(Collected data)
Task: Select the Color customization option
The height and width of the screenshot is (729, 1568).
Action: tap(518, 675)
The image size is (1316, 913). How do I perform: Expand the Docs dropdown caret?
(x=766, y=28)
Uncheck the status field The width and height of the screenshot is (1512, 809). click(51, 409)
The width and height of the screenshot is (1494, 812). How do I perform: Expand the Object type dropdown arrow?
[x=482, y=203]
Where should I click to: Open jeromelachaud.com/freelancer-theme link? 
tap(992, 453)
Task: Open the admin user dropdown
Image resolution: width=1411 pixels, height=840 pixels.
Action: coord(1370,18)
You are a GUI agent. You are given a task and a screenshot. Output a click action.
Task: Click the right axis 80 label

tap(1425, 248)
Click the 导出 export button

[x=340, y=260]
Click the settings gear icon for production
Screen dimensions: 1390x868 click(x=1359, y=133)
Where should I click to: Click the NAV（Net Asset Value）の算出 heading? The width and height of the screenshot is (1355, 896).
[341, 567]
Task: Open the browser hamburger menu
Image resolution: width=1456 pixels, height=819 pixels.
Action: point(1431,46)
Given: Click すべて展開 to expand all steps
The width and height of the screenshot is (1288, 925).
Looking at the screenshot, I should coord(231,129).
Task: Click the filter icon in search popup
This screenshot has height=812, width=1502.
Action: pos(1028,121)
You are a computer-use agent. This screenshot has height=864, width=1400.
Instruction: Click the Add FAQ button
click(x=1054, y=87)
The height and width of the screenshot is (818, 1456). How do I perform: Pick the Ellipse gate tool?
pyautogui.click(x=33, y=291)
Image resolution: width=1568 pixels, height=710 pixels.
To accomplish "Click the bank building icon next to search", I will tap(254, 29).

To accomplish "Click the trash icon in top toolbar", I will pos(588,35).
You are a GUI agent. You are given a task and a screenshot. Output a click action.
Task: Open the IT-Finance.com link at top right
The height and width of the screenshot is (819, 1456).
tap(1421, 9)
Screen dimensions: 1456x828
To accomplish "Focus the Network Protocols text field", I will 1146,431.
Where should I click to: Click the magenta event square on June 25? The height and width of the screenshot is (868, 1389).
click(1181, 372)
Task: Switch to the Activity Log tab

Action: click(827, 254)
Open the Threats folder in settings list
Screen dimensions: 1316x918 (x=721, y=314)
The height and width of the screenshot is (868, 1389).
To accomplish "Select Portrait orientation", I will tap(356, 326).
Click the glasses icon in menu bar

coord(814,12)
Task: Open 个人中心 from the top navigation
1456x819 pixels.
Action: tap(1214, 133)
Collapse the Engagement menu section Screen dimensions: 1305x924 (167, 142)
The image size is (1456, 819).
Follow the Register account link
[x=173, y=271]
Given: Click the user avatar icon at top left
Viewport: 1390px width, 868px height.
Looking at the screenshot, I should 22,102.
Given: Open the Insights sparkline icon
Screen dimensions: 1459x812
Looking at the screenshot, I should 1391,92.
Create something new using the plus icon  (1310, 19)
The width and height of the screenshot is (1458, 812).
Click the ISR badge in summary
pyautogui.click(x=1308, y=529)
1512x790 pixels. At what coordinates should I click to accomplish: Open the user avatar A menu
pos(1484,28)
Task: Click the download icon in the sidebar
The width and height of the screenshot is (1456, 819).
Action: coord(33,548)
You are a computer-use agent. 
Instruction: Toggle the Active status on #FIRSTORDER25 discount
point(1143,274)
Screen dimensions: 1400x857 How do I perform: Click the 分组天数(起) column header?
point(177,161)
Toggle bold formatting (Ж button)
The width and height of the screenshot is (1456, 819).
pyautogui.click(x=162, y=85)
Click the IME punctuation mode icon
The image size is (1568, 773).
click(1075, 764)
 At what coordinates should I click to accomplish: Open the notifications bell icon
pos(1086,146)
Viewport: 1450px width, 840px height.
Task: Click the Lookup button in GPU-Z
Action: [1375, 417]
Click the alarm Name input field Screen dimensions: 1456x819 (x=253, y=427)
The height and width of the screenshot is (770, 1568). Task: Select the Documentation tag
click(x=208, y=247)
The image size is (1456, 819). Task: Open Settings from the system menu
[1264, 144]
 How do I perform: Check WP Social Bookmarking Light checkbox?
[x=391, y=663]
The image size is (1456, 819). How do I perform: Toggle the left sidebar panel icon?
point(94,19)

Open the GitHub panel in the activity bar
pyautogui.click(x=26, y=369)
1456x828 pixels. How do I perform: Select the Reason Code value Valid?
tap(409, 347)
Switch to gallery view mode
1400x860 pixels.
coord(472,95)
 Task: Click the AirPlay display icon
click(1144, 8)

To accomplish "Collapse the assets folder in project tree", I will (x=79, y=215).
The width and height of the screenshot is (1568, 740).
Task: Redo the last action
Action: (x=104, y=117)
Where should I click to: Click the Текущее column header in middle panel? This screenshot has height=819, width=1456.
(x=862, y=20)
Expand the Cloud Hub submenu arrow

=== EXERCISE GOAL ===
Please copy each record shown above exactly.

=== RESULT ===
Task: Select the Color customization option
The height and width of the screenshot is (729, 1568).
Action: tap(518, 675)
The image size is (1316, 913). How do I perform: Expand the Docs dropdown caret?
(x=766, y=28)
Uncheck the status field The width and height of the screenshot is (1512, 809). click(51, 409)
The width and height of the screenshot is (1494, 812). How do I perform: Expand the Object type dropdown arrow?
[x=482, y=203]
Where should I click to: Open jeromelachaud.com/freelancer-theme link? 
tap(992, 453)
Task: Open the admin user dropdown
Image resolution: width=1411 pixels, height=840 pixels.
Action: coord(1370,18)
You are a GUI agent. You are given a task and a screenshot. Output a click action.
Task: Click the right axis 80 label

tap(1425, 248)
Click the 导出 export button

[x=340, y=260]
Click the settings gear icon for production
Screen dimensions: 1390x868 click(x=1359, y=133)
Where should I click to: Click the NAV（Net Asset Value）の算出 heading? The width and height of the screenshot is (1355, 896).
[341, 567]
Task: Open the browser hamburger menu
Image resolution: width=1456 pixels, height=819 pixels.
Action: point(1431,46)
Given: Click すべて展開 to expand all steps
The width and height of the screenshot is (1288, 925).
Looking at the screenshot, I should coord(231,129).
Task: Click the filter icon in search popup
This screenshot has height=812, width=1502.
Action: pos(1028,121)
You are a computer-use agent. This screenshot has height=864, width=1400.
Instruction: Click the Add FAQ button
click(x=1054, y=87)
The height and width of the screenshot is (818, 1456). How do I perform: Pick the Ellipse gate tool?
pyautogui.click(x=33, y=291)
Image resolution: width=1568 pixels, height=710 pixels.
To accomplish "Click the bank building icon next to search", I will tap(254, 29).

To accomplish "Click the trash icon in top toolbar", I will pos(588,35).
You are a GUI agent. You are given a task and a screenshot. Output a click action.
Task: Open the IT-Finance.com link at top right
The height and width of the screenshot is (819, 1456).
tap(1421, 9)
Screen dimensions: 1456x828
To accomplish "Focus the Network Protocols text field", I will 1146,431.
Where should I click to: Click the magenta event square on June 25? The height and width of the screenshot is (868, 1389).
click(1181, 372)
Task: Switch to the Activity Log tab

Action: click(827, 254)
Open the Threats folder in settings list
Screen dimensions: 1316x918 (x=721, y=314)
The height and width of the screenshot is (868, 1389).
To accomplish "Select Portrait orientation", I will tap(356, 326).
Click the glasses icon in menu bar

coord(814,12)
Task: Open 个人中心 from the top navigation
1456x819 pixels.
Action: tap(1214, 133)
Collapse the Engagement menu section Screen dimensions: 1305x924 (167, 142)
The image size is (1456, 819).
Follow the Register account link
[x=173, y=271]
Given: Click the user avatar icon at top left
Viewport: 1390px width, 868px height.
Looking at the screenshot, I should 22,102.
Given: Open the Insights sparkline icon
Screen dimensions: 1459x812
Looking at the screenshot, I should 1391,92.
Create something new using the plus icon  (1310, 19)
The width and height of the screenshot is (1458, 812).
Click the ISR badge in summary
pyautogui.click(x=1308, y=529)
1512x790 pixels. At what coordinates should I click to accomplish: Open the user avatar A menu
pos(1484,28)
Task: Click the download icon in the sidebar
The width and height of the screenshot is (1456, 819).
Action: coord(33,548)
You are a computer-use agent. 
Instruction: Toggle the Active status on #FIRSTORDER25 discount
point(1143,274)
Screen dimensions: 1400x857 How do I perform: Click the 分组天数(起) column header?
point(177,161)
Toggle bold formatting (Ж button)
The width and height of the screenshot is (1456, 819).
pyautogui.click(x=162, y=85)
Click the IME punctuation mode icon
The image size is (1568, 773).
click(1075, 764)
 At what coordinates should I click to accomplish: Open the notifications bell icon
pos(1086,146)
Viewport: 1450px width, 840px height.
Task: Click the Lookup button in GPU-Z
Action: [1375, 417]
Click the alarm Name input field Screen dimensions: 1456x819 (x=253, y=427)
The height and width of the screenshot is (770, 1568). Task: Select the Documentation tag
click(x=208, y=247)
The image size is (1456, 819). Task: Open Settings from the system menu
[1264, 144]
 How do I perform: Check WP Social Bookmarking Light checkbox?
[x=391, y=663]
The image size is (1456, 819). How do I perform: Toggle the left sidebar panel icon?
point(94,19)

Open the GitHub panel in the activity bar
pyautogui.click(x=26, y=369)
1456x828 pixels. How do I perform: Select the Reason Code value Valid?
tap(409, 347)
Switch to gallery view mode
1400x860 pixels.
coord(472,95)
 Task: Click the AirPlay display icon
click(1144, 8)

To accomplish "Collapse the assets folder in project tree", I will (x=79, y=215).
The width and height of the screenshot is (1568, 740).
Task: Redo the last action
Action: (x=104, y=117)
Where should I click to: Click the Текущее column header in middle panel? This screenshot has height=819, width=1456.
(x=862, y=20)
Expand the Cloud Hub submenu arrow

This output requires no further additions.